> **Problem to solve**
Leave out the pictures and retype exactly the lines from the one with "Open the player settings gear menu" through the end of the records.

> **Supplied records**
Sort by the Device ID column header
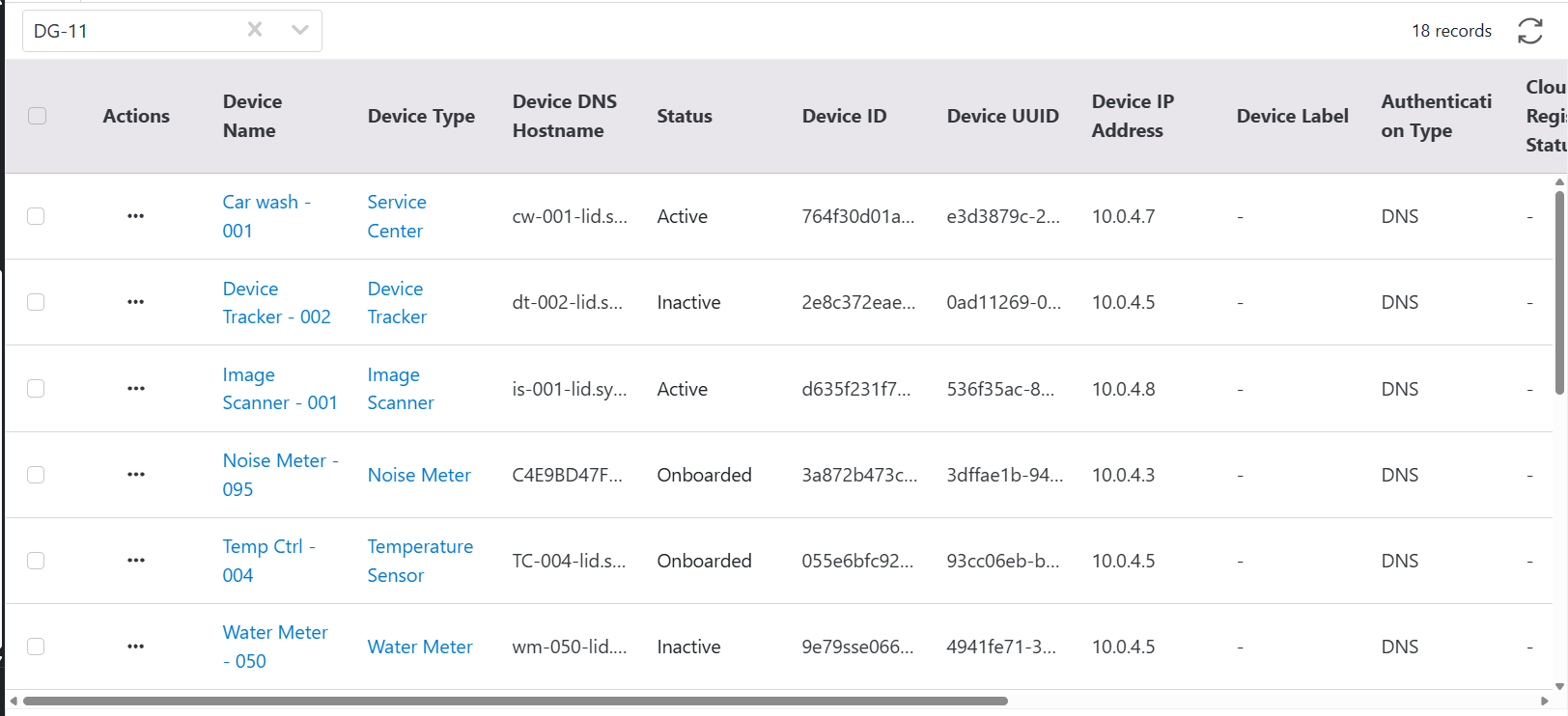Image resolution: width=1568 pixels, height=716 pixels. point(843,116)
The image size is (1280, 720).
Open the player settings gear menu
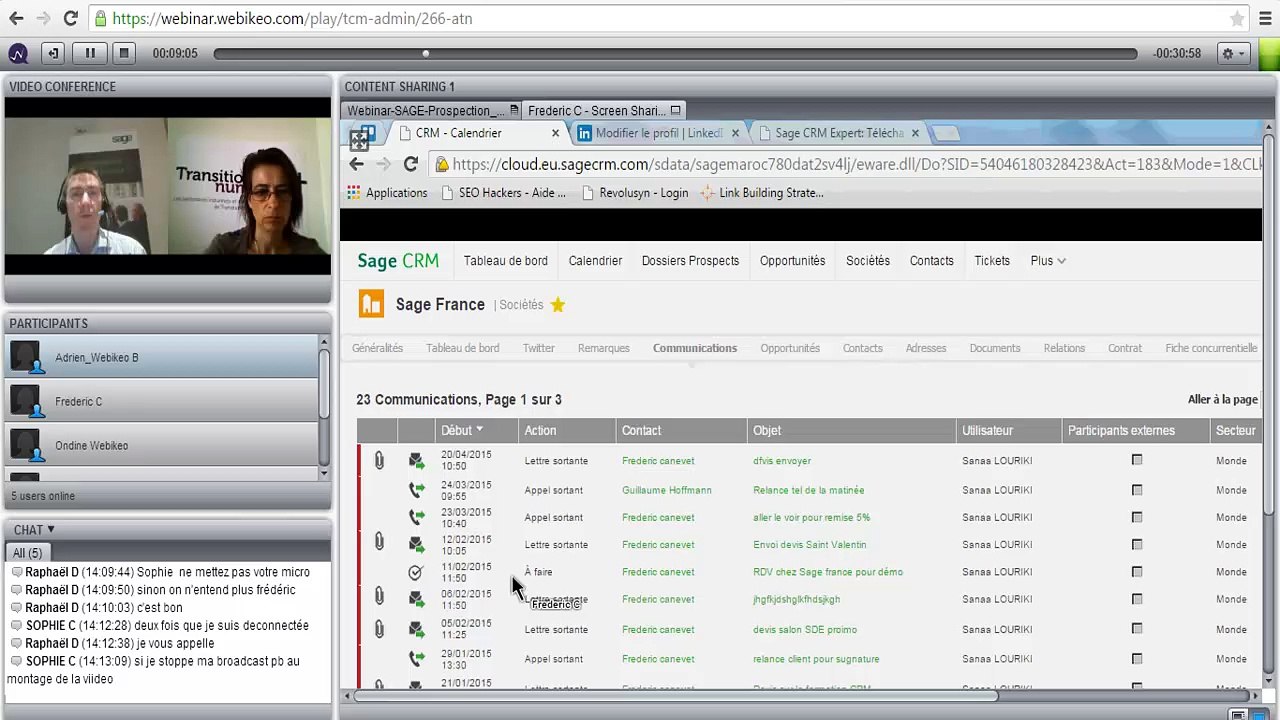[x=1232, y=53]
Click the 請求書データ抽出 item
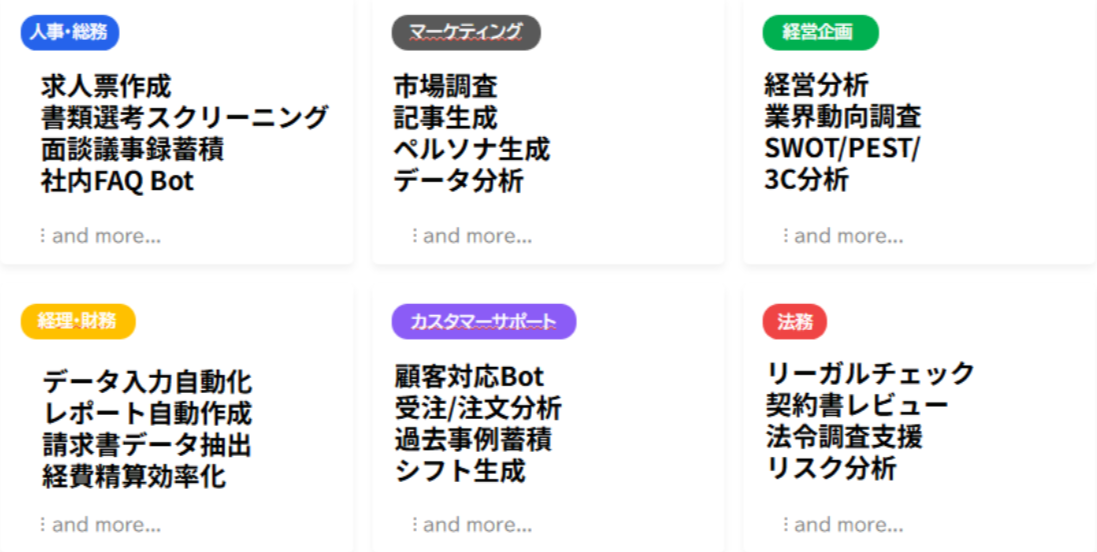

> **Response box**
Open the player settings gear menu
[x=1232, y=53]
Click the 請求書データ抽出 item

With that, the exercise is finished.